I've seen your presentations a couple of times (last time on Devoxx), and I think they are still relevant even to this day. New frameworks are popping up, other ones are dropping from the radar and some are changing drastically (like Play going from Java to Scala). It's a topic that's going to be relevant for quite some time.

There is one little thing that does bother me in those presentations, and that's your fairly obvious bias against JSF. In your talks you e.g. ask who uses JSF, and when a large number of hands show up you always ask who of those likes JSF. Some hands drop then, and you say something like: "See!".

It's a nice trick, but for some reason I've never seen you asking that followup question when it concerns one of the other frameworks. I wonder why that is.

If you are presenting yourself as, more or less, an authority on comparing web frameworks, then having a fairly obvious biased against one of them is just peculiar. I, all of my team, and various clients distrust your ranking of JSF. We do look at your data if the choice is between other frameworks, but as soon as JSF comes into the picture we just look elsewhere.

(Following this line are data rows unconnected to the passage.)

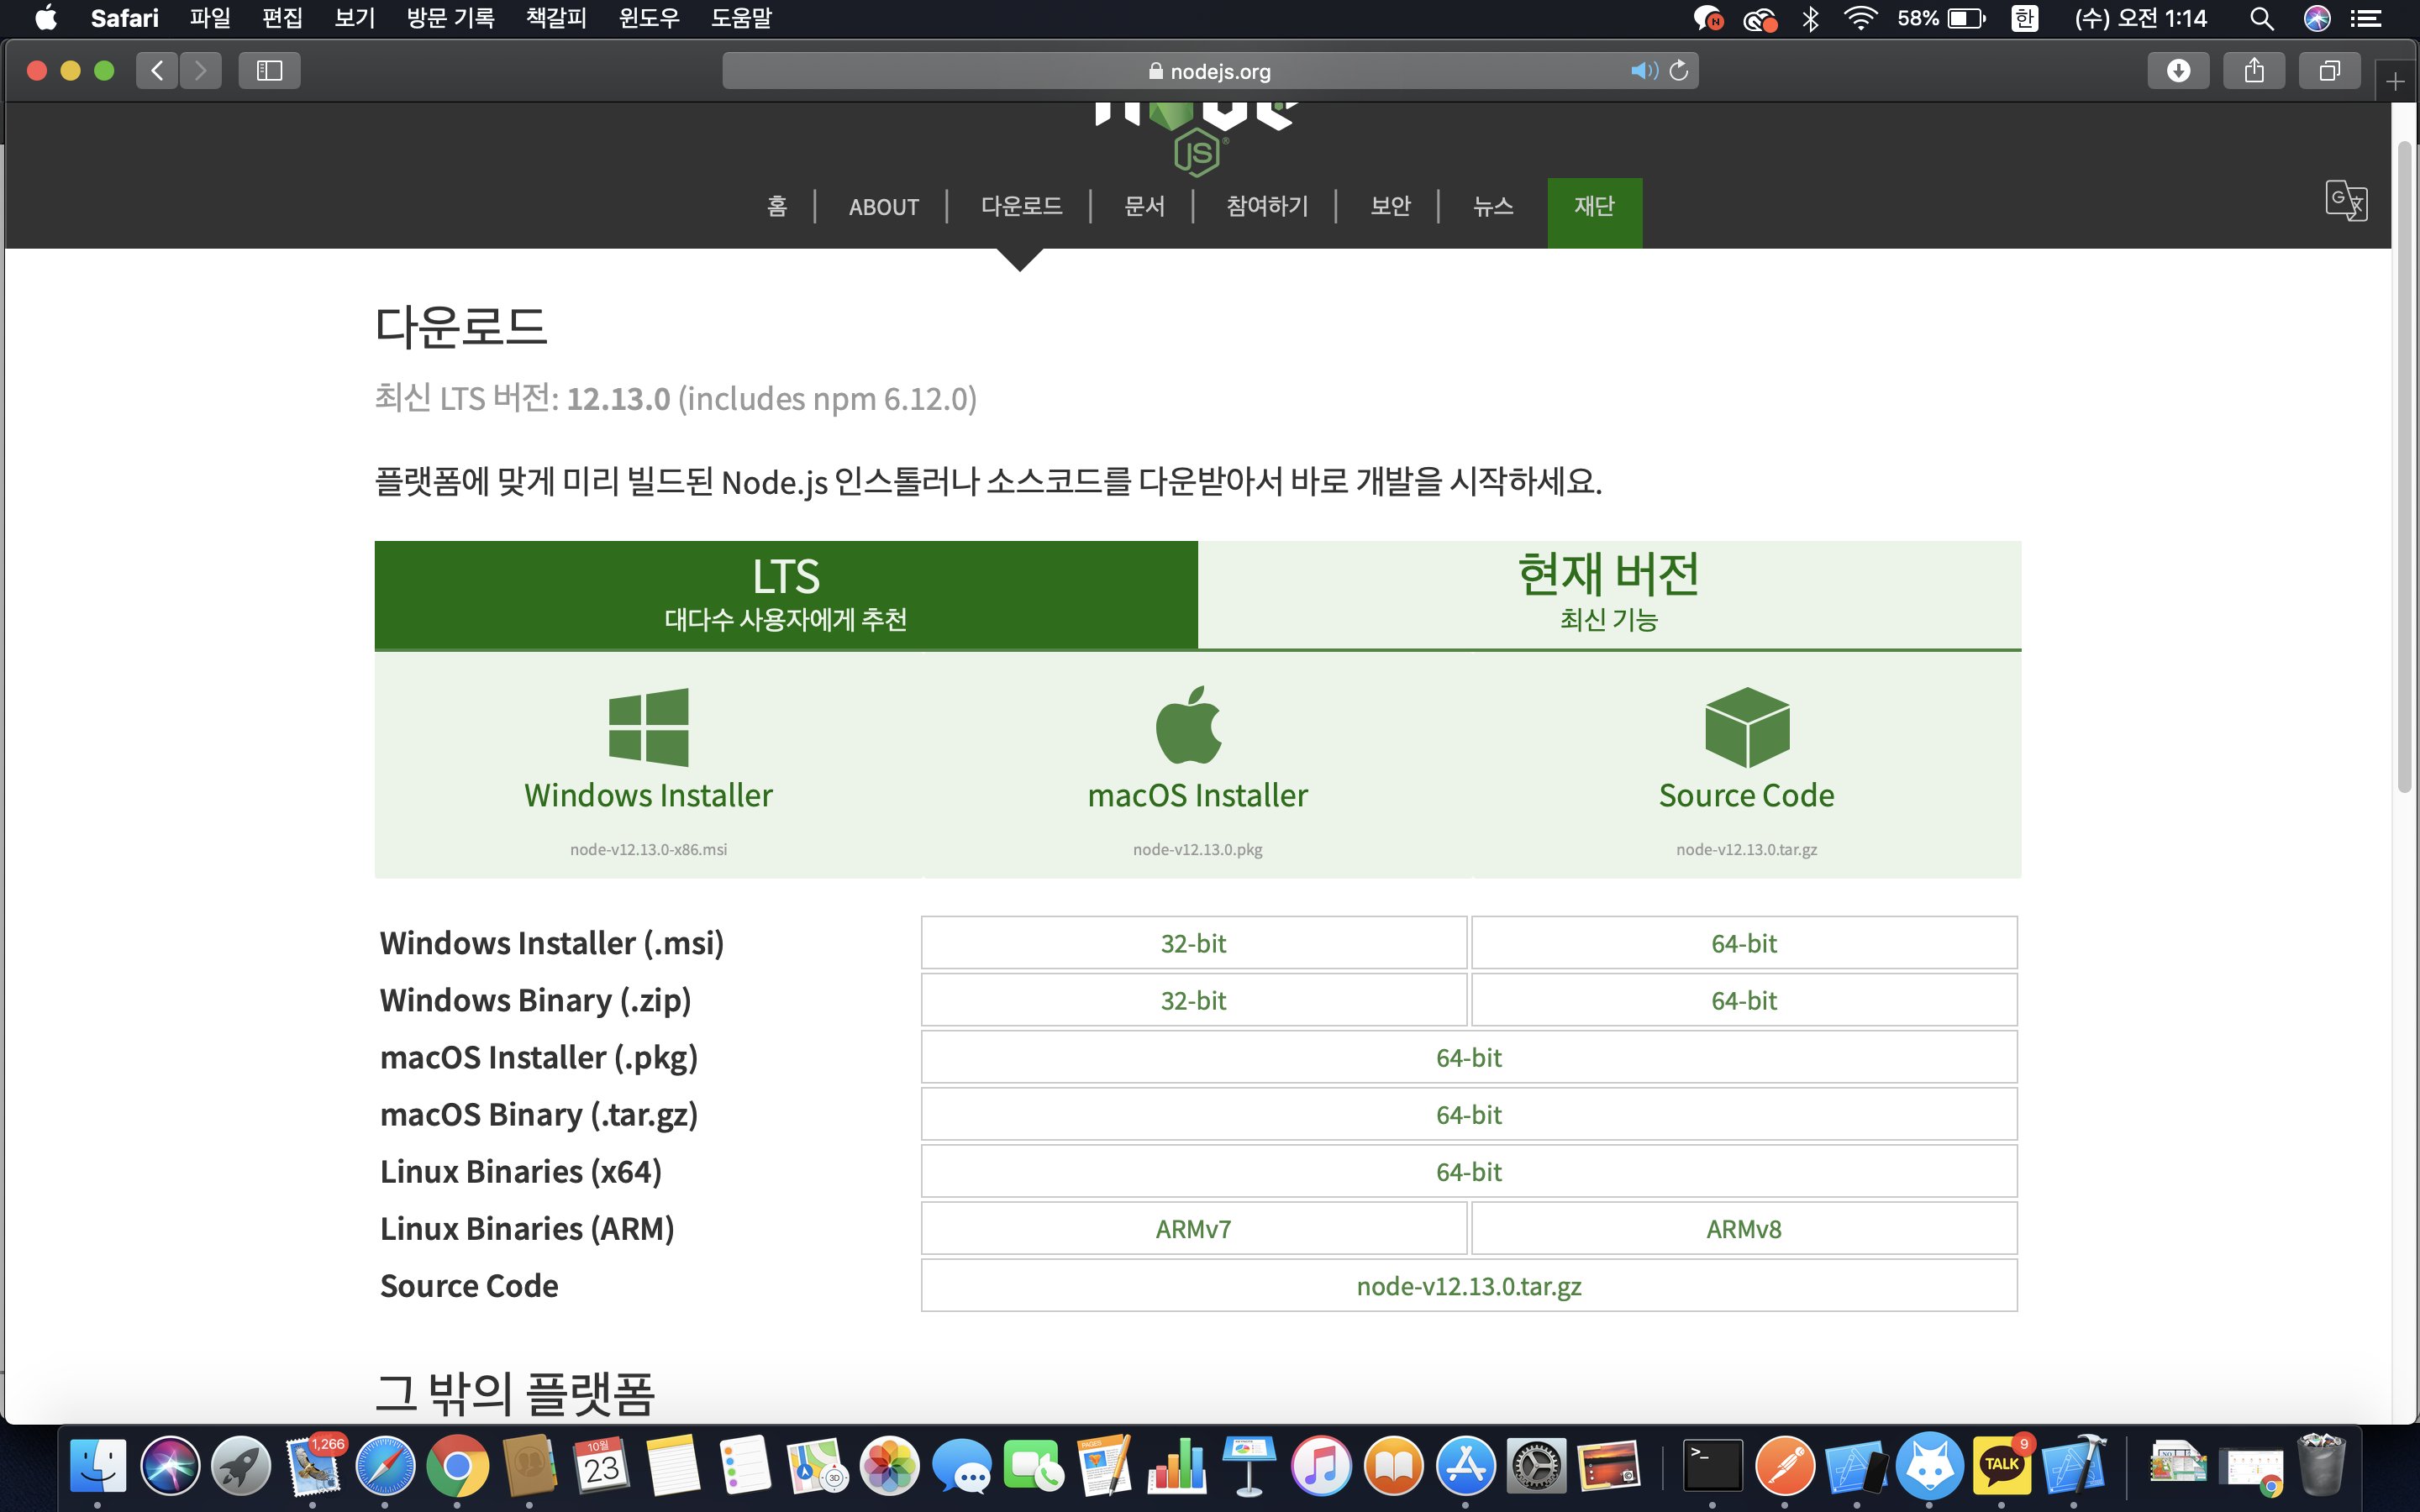
Task: Open the 책갈피 menu in menu bar
Action: [556, 18]
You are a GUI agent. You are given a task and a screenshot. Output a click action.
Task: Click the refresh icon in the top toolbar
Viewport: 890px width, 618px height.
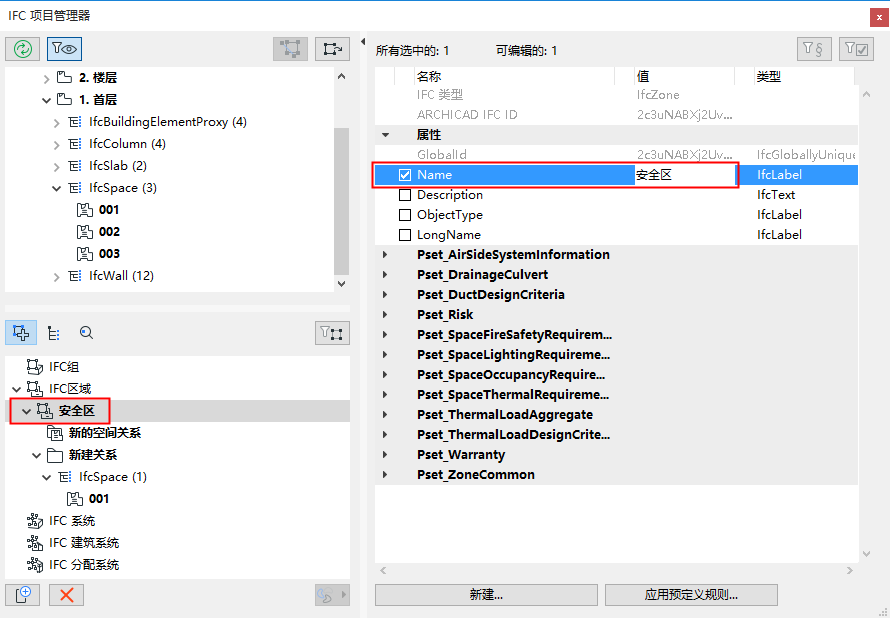point(22,48)
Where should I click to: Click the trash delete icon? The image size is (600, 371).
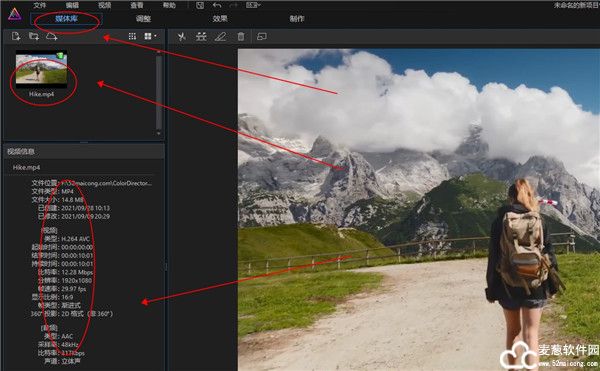(241, 37)
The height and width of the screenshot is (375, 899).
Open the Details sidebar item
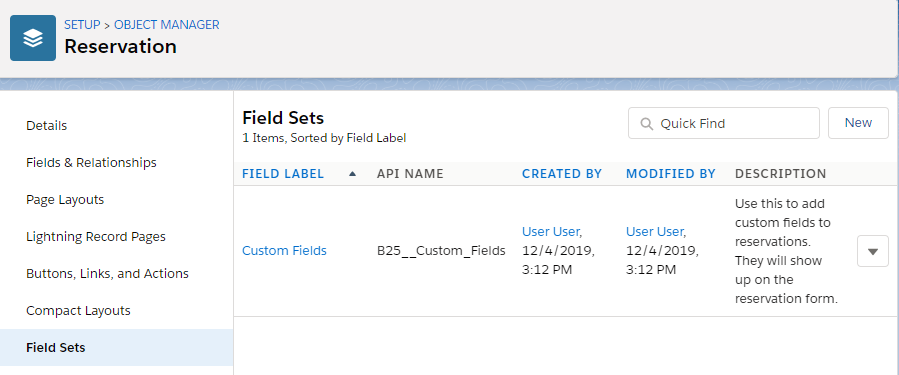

I'm not really sure where this bias comes from. Yes, JSF 1.0 sucked and 1.2 was only marginally better, but 2.0 is really cool and productive and there are SUPERB component and utility libraries now like PrimeFaces and OmniFaces. As a researcher of this topic I think you should keep up the date and not stick to some old grudge.

Posted by henk on November 07, 2012 at 09:19 AM MST #

[Trackback] In my last post about InfoQ's Top 20 Web Frameworks for the JVM , I received a thought-provoking comment from henk53 : There is one little thing that does bother me in those presentations, and that's your fairly obvious bias against JSF. ... ...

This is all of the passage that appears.